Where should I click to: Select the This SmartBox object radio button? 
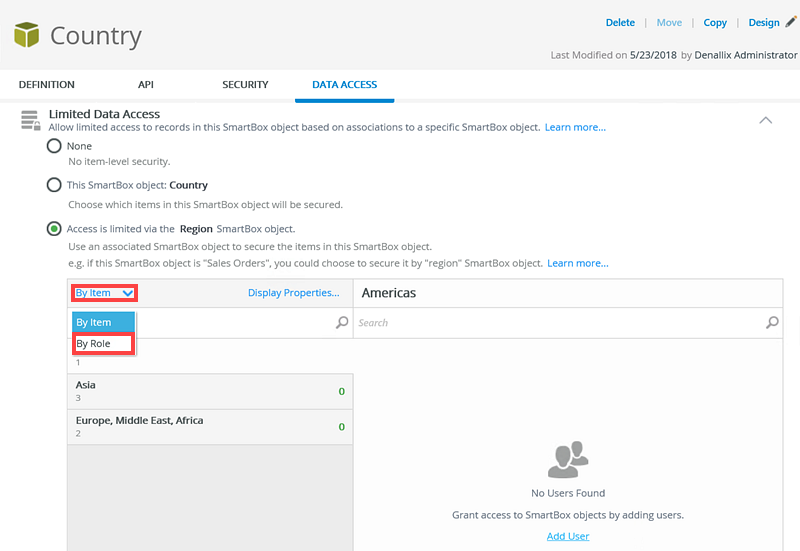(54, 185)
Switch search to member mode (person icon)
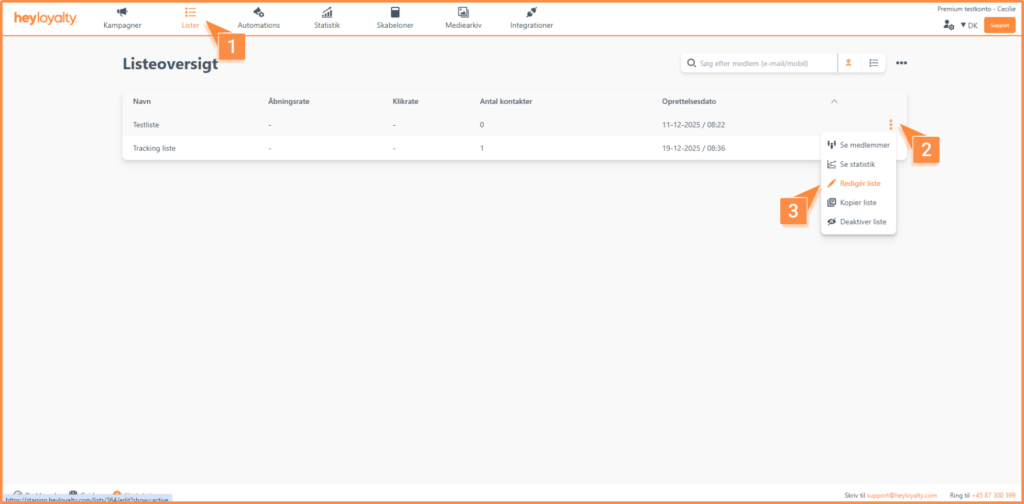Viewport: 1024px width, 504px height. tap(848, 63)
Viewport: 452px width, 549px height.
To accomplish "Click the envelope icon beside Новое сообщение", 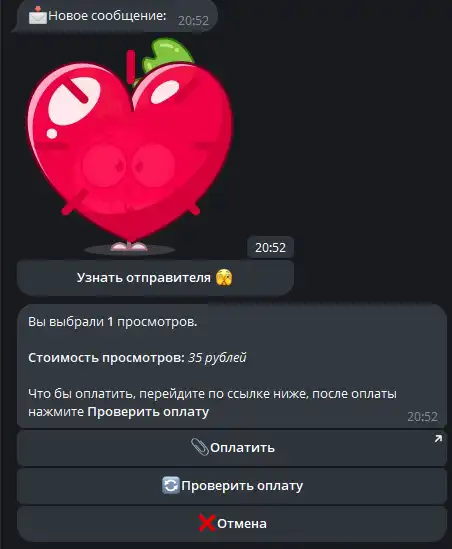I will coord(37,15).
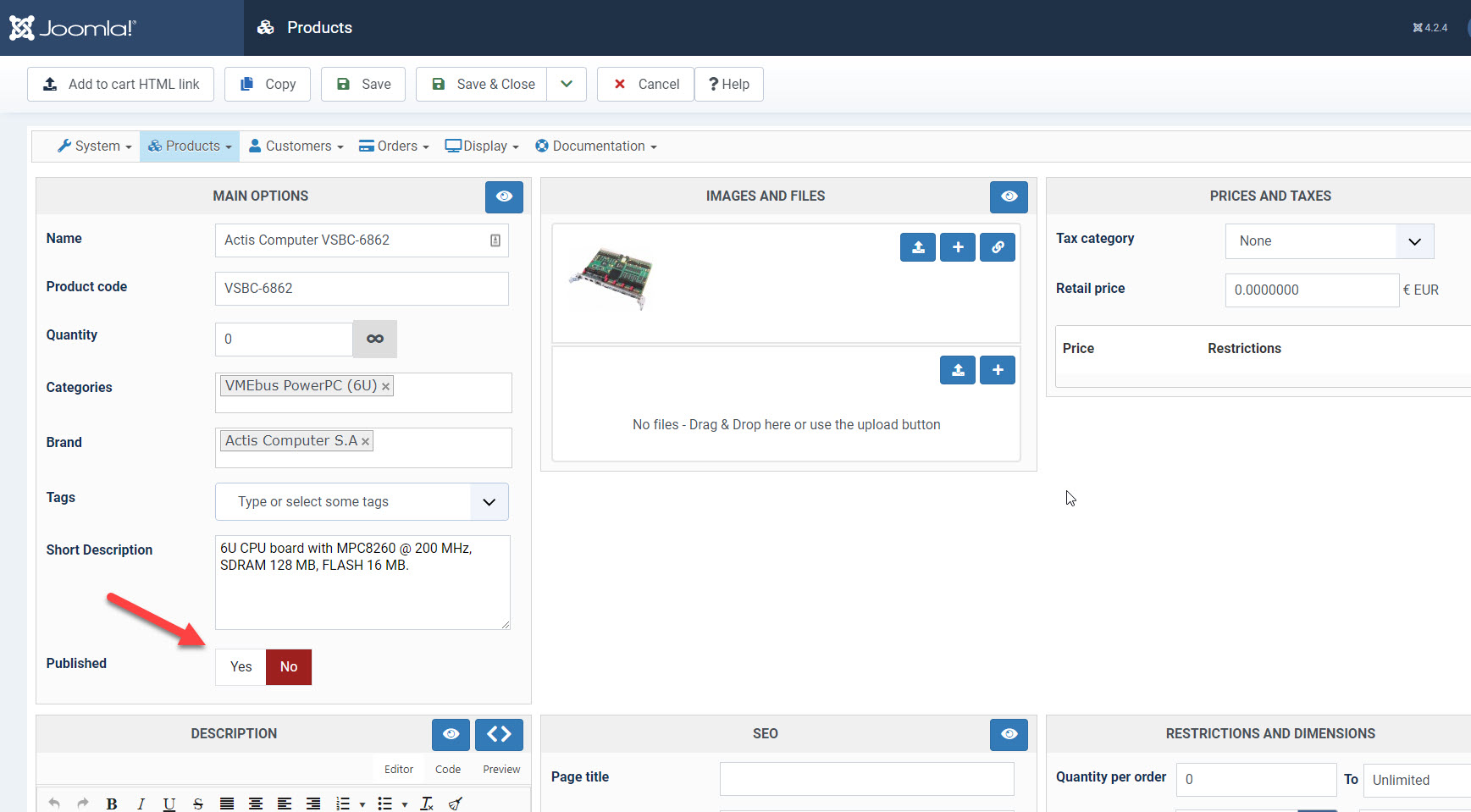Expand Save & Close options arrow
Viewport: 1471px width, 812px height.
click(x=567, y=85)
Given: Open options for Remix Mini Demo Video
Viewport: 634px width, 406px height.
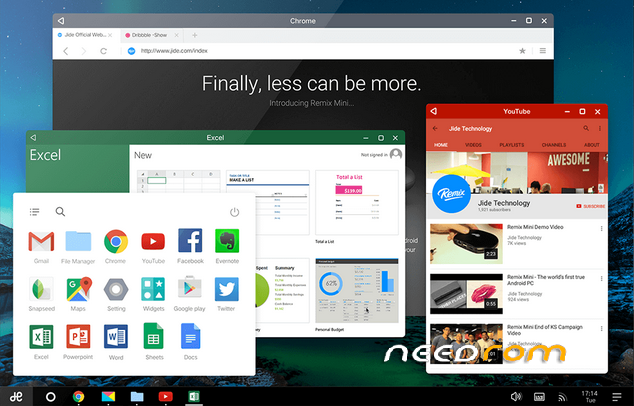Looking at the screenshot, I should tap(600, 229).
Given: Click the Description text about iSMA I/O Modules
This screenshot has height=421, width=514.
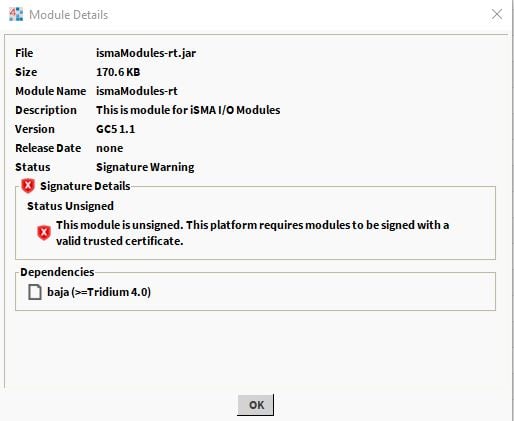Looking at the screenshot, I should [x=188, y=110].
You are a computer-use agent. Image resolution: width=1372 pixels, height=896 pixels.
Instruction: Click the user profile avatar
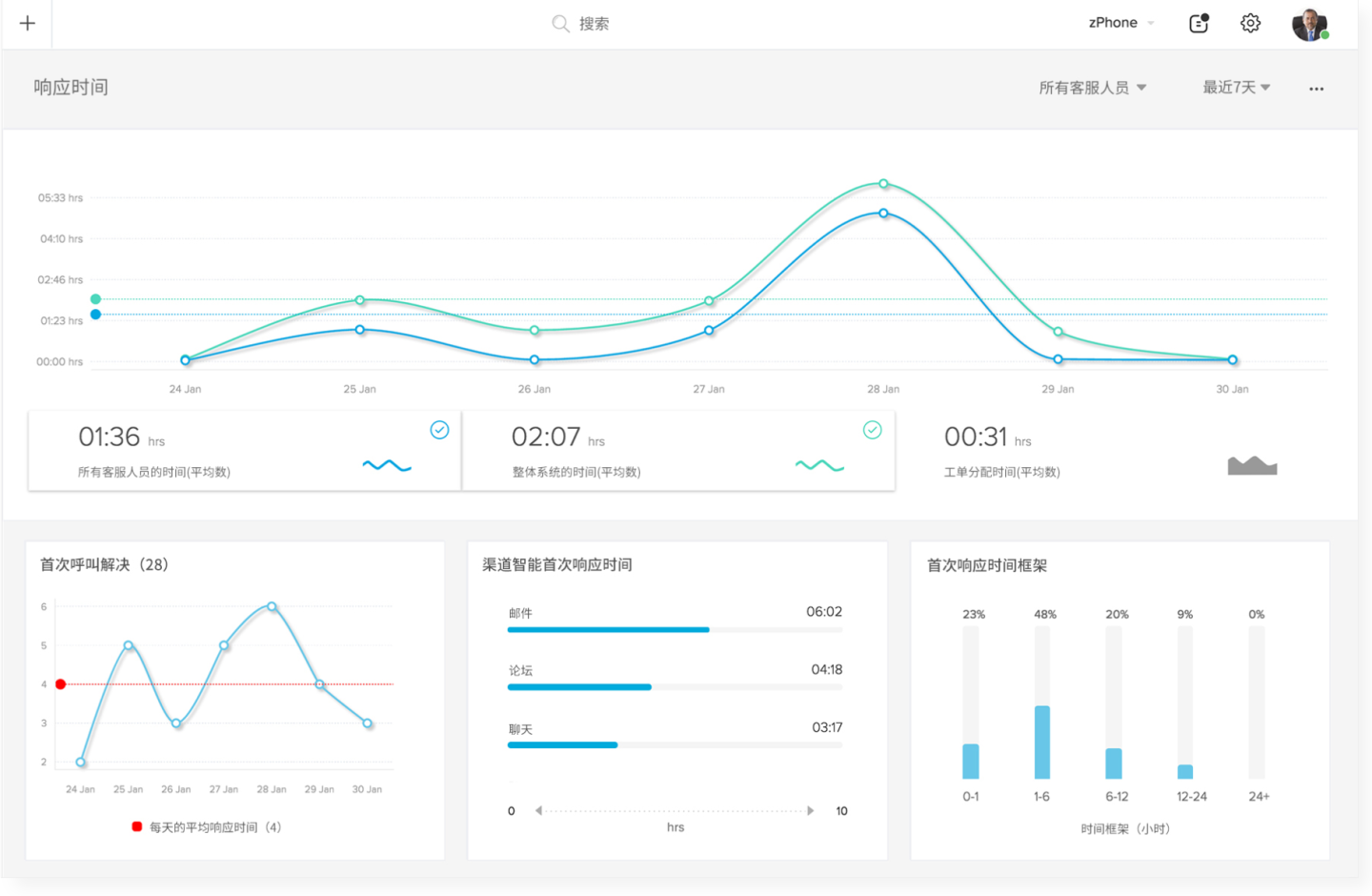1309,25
______________________________
About this task: Set down, word for word, only the lines running from the line with "This screenshot has height=421, width=514." through the final line of the entries above, omitting all pictures.

Response to this exercise:
This screenshot has height=421, width=514.
Looking at the screenshot, I should [x=188, y=110].
You are a computer-use agent. Image resolution: width=1372 pixels, height=896 pixels.
Instruction: Click the user profile avatar
1309,25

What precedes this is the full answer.